Comprendre les Réglementations Thaïlandaises sur la Facturation Électronique
Comprendre le paysage de la facturation électronique en Thaïlande nécessite une connaissance claire de ses réglementations évolutives, de ses normes techniques et de ses protocoles de soumission. Bien que cela soit actuellement volontaire, le gouvernement thaïlandais promeut activement la facturation électronique comme un pilier de son initiative « Thailand 4.0 » pour l'économie numérique, avec une mise en œuvre plus large prévue d'ici 2028.
Le cadre de la facturation électronique en Thaïlande, principalement géré par le Département des Revenus (RD), est actuellement volontaire mais devrait devenir obligatoire dans un avenir proche. La base légale de la facturation électronique en Thaïlande est solide, s'appuyant sur plusieurs textes législatifs et normes clés. Cela inclut le Règlement Ministériel No. 384 (B.E. 2565), qui décrit les règles pour la préparation des preuves documentaires électroniques, la Loi sur les Transactions Électroniques B.E. 2544 (2001) et ses amendements ultérieurs, ainsi que la Recommandation de Norme ICT No. 3-2560, qui concerne les messages électroniques pour le commerce de biens et de services.

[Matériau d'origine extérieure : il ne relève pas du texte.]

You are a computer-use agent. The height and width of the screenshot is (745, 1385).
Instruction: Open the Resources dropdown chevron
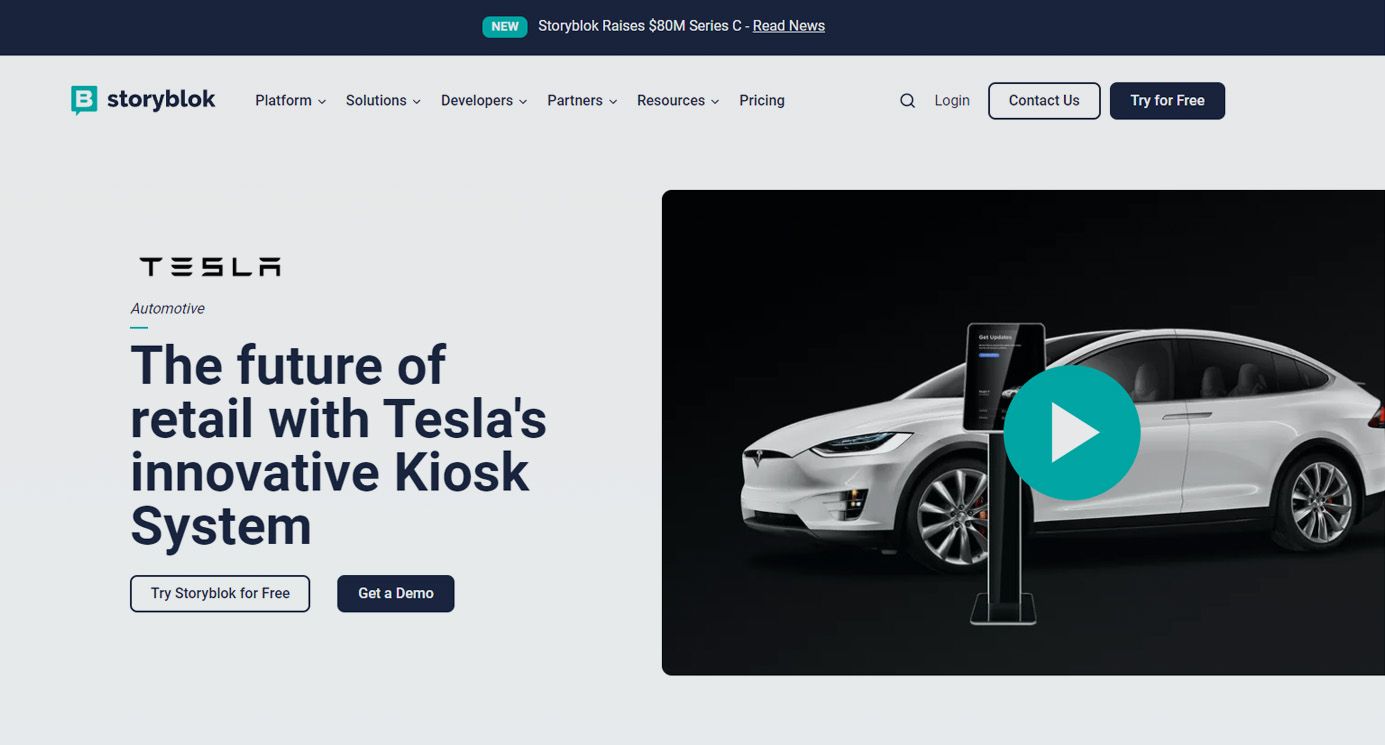tap(715, 102)
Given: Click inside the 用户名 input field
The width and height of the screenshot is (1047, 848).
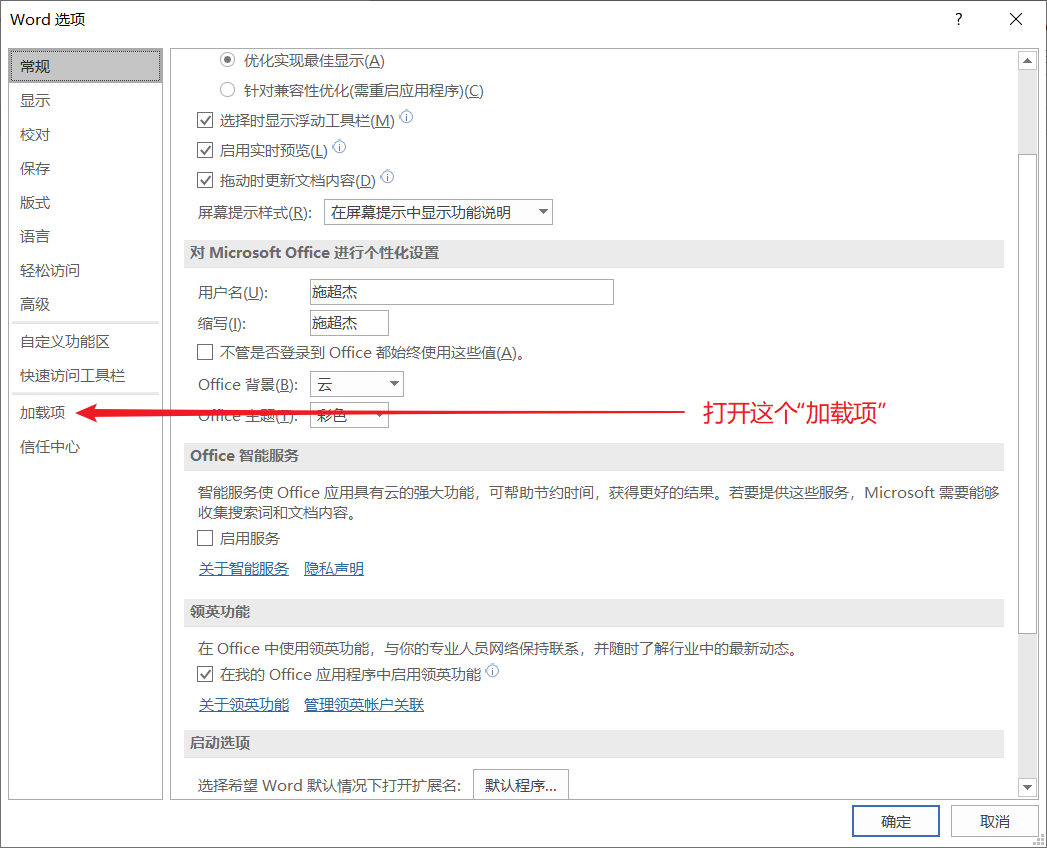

Les entreprises souhaitant adopter la facturation électronique doivent comprendre les deux types principaux reconnus par le Département des Revenus :
- Facture Électronique & Reçu Électronique : Ce système convient aux entreprises de toutes tailles, sans limitations de revenus. Les documents créés sous ce système doivent être au format PDF, PDF/A-3 ou XML et nécessitent une signature numérique et un certificat électronique pour vérification.
- Facture Électronique par Email (Facture Électronique par Horodatage) : Conçu spécifiquement pour les petites entreprises dont le chiffre d'affaires annuel ne dépasse pas 30 millions de THB. Les documents pour ce type peuvent être au format PDF/A-3 ou XML et sont vérifiés par un horodatage délivré par l'Agence de Développement des Transactions Électroniques (ETDA).
Un aspect crucial de la conformité est l'exigence d'archivage, qui impose que les factures électroniques et les documents de soutien soient conservés pendant au moins cinq ans à partir de la date de la déclaration fiscale ou de l'émission du document, avec une extension potentielle jusqu'à sept ans si un audit l'exige.